Margaret Cavendish, The Philosophical and Physical Opinions (London: J. Martin and J. Allestrye, 1655)
Phi.3.20
“and who knows but after my honourable burial, I may have a glorious resurrection in the following ages
‘Mad Madge’ between proto-feminism and tradition
Margaret Cavendish (1623-1673), Duchess of Newcastle upon Tyne, had never received any formal education. Still, she became not only the most important 17th-century female writer, but a prolific author even when compared to her male contemporaries. Cavendish’s numerous works cover the literary genres of poetry, prose, and drama. Unusually for a female author at the time, she also published philosophical and scientific works. In May 1667, Cavendish became the first woman to visit the Royal Society. She published her first work Poems and Fancies in 1653, a collection of works predominantly on natural philosophy in different genres. She is arguably best known for The Blazing World (1668), an attack on Robert Hooke’s Micrographia, which first appeared in Observations upon Experimental Philosophy in 1666 (Fitzmaurice). This utopian work is often described as a forerunner of science fiction.

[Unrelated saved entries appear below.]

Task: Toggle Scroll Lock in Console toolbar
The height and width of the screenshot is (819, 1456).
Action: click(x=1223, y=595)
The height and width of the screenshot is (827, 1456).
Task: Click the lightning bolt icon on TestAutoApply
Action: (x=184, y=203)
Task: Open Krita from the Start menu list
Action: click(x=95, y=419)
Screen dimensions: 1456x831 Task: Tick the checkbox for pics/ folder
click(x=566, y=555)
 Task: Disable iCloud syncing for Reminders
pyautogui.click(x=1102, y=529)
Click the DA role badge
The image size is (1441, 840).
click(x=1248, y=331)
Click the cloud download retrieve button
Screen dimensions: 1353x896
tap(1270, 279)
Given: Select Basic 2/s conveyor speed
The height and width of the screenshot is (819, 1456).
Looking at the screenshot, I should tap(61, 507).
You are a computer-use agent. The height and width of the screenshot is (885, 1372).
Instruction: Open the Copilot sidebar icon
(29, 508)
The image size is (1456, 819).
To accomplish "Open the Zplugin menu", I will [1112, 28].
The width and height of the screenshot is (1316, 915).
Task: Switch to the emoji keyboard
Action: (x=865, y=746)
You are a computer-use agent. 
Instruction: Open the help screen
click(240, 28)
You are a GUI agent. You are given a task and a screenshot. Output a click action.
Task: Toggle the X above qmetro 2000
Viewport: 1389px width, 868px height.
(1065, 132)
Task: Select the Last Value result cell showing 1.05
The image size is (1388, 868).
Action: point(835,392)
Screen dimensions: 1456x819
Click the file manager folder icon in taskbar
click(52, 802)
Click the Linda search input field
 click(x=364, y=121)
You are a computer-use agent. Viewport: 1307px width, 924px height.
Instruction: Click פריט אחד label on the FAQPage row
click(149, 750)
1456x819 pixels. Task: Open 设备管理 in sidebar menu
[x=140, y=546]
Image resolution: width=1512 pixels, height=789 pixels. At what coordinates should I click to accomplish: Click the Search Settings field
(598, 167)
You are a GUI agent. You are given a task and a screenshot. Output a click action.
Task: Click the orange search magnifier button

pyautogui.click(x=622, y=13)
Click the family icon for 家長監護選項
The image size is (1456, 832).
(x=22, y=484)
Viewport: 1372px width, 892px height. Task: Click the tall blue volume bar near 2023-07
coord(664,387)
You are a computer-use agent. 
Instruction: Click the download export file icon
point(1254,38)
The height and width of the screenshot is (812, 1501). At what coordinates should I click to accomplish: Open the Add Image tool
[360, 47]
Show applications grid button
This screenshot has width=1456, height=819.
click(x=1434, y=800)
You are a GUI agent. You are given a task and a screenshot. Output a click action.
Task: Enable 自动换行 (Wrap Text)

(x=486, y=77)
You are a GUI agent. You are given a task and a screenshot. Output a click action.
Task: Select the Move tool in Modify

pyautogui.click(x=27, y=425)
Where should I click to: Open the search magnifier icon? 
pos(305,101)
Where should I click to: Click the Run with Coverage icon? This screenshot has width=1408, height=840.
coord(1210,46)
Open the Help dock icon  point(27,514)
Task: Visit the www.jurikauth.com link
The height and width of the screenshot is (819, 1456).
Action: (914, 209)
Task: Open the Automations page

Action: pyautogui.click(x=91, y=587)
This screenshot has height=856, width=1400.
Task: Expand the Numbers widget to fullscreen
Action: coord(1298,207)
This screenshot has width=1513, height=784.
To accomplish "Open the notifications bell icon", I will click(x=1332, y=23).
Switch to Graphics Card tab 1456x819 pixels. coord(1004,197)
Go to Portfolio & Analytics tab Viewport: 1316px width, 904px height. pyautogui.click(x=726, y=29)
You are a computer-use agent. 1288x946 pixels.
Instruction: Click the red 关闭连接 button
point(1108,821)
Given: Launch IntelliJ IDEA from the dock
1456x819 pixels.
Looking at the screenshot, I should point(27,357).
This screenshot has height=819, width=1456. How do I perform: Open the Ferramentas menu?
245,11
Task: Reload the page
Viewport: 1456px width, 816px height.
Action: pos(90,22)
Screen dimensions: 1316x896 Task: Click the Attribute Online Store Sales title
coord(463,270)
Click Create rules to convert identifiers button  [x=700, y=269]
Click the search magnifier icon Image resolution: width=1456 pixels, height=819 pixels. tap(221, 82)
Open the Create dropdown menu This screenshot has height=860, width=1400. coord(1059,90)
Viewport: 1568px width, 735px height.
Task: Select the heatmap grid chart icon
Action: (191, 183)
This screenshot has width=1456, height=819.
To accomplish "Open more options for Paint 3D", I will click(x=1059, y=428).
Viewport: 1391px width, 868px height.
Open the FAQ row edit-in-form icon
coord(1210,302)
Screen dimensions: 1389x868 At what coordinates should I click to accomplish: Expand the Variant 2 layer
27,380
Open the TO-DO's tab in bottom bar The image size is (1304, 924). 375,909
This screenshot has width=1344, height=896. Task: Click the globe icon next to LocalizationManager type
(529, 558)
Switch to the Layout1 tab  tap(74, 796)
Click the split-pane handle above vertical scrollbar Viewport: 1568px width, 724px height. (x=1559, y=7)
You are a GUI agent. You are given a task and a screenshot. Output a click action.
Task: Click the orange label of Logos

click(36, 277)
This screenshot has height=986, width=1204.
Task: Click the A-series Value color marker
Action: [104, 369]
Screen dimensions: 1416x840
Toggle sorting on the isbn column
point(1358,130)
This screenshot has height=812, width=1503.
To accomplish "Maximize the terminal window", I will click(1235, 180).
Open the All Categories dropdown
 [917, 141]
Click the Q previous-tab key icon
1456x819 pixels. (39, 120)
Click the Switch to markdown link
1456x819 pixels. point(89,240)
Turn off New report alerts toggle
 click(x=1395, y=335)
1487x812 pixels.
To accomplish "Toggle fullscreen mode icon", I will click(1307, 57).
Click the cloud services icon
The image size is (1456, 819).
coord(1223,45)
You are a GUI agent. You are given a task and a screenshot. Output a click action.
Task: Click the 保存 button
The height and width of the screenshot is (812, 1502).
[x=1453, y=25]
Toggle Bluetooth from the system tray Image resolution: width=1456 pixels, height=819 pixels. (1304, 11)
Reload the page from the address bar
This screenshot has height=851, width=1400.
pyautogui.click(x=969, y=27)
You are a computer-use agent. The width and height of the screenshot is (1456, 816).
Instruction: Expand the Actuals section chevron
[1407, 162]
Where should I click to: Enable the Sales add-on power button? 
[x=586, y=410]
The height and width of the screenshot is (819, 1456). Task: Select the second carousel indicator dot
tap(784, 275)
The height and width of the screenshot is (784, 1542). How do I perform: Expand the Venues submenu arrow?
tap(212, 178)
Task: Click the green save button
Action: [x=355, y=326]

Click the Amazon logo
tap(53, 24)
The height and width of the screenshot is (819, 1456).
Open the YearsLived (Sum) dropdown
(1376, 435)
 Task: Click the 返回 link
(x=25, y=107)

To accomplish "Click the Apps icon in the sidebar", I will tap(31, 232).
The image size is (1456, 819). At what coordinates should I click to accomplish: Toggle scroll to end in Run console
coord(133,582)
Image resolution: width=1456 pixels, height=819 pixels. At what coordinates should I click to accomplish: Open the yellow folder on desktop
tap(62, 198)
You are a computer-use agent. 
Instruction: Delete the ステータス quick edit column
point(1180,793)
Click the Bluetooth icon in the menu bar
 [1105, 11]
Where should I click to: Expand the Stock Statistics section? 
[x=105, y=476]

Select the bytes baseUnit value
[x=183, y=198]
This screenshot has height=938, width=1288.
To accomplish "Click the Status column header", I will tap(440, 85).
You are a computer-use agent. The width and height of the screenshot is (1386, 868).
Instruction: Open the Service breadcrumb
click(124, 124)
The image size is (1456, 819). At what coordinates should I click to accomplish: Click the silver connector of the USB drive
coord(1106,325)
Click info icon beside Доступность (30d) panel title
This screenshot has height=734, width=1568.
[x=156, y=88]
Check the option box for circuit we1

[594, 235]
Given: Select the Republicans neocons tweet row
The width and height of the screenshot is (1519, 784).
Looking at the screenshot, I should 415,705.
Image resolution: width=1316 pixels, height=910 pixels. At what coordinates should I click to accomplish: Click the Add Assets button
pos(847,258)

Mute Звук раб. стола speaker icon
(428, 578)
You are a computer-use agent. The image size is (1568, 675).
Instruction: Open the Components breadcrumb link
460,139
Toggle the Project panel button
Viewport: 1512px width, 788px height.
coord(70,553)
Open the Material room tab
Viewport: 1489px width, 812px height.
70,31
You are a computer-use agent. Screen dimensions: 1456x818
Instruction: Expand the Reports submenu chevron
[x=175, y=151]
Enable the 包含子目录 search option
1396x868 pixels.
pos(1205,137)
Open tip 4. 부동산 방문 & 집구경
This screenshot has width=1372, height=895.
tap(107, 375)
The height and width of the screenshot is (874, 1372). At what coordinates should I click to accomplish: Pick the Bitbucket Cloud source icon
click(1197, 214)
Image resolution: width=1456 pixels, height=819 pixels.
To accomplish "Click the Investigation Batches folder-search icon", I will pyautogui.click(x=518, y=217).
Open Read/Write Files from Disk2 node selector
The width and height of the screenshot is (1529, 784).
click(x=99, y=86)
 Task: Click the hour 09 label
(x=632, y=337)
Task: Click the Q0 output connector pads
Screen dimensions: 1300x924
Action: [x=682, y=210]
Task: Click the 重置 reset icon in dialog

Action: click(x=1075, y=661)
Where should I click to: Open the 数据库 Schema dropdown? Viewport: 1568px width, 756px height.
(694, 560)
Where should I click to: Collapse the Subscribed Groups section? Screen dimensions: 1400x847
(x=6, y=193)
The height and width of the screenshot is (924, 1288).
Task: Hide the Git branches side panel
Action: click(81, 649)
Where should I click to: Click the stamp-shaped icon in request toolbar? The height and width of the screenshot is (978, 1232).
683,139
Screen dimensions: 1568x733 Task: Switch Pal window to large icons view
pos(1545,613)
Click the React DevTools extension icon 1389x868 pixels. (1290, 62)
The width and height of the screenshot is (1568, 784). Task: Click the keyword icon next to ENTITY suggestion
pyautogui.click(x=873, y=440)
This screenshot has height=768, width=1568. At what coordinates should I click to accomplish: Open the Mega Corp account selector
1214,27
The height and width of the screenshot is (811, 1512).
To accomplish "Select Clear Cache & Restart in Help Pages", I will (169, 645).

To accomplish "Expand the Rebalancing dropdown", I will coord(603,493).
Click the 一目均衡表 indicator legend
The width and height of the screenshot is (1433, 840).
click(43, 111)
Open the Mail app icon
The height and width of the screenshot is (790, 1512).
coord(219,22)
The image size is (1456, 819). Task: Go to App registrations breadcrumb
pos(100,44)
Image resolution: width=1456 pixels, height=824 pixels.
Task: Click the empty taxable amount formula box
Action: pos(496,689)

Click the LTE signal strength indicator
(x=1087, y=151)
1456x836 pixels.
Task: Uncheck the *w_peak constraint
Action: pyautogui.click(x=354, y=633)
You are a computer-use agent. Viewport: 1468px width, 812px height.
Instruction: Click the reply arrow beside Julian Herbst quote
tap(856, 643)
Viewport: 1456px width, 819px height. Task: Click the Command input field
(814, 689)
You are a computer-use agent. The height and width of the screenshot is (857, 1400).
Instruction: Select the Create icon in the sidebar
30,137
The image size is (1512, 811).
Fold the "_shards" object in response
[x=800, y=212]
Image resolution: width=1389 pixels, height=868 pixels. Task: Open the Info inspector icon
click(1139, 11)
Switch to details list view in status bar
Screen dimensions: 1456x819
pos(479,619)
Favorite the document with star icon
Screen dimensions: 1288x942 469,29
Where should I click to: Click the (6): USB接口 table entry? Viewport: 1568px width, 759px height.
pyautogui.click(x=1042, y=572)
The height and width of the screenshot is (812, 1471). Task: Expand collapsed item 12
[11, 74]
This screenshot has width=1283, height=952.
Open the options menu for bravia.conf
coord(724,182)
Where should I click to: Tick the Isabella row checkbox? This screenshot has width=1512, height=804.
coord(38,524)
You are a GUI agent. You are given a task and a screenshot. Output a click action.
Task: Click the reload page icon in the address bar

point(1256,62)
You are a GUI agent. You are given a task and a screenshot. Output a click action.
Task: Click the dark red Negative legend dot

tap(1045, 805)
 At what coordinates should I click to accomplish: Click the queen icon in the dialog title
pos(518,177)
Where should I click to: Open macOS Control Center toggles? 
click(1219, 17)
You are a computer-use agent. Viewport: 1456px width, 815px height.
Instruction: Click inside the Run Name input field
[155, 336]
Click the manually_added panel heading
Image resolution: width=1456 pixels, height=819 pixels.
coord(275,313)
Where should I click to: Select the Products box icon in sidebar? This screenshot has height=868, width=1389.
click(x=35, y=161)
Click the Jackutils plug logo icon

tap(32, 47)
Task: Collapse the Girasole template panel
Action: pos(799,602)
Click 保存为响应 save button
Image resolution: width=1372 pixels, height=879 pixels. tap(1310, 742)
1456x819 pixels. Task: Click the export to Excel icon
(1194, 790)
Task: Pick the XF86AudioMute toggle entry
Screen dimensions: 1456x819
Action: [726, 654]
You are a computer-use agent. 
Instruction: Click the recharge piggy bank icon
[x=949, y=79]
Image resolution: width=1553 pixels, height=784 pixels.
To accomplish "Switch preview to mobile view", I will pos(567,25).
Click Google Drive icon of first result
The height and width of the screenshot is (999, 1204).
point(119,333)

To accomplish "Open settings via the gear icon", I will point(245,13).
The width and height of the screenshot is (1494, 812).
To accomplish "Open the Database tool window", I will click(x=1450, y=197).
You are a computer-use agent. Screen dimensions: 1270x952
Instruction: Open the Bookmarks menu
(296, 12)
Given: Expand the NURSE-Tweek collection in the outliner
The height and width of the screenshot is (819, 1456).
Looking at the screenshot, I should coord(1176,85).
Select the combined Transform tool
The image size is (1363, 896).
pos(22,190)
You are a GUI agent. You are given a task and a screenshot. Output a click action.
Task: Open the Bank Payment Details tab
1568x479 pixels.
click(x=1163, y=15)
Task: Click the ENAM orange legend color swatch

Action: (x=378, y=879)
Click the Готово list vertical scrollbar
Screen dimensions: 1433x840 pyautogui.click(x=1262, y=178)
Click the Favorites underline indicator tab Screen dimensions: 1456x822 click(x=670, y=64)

Displayed here is the first edition of The Philosophical and Physical Opinions from 1655, in which Cavendish sets out her ‘materialist natural philosophy [agreeing] with Hobbes that incorporeal substance makes no sense and that all natural change involves change in motion’ (Fitzmaurice). The main text is preceded by a large number of prefaces, letters, and dedicatory texts. One of these is a letter entitled ‘To the Two Universities’, i.e. Oxford and Cambridge, in which Cavendish expresses her hope that there at least she could find some kind of acceptance ‘where nature is best known, where truth is oftenest found, where civility is most practised’. Cavendish presented copies of this publication to a number of Oxford and Cambridge colleges, including, as the ex dono inscription on the title-page shows, St John’s College. The writings of Margaret Cavendish, who eventually became
known as ‘Mad Madge’, have been either belittled or entirely forgotten for centuries. Interest rekindled only recently and her achievements are now reassessed on their own merit (Walters, p. 1).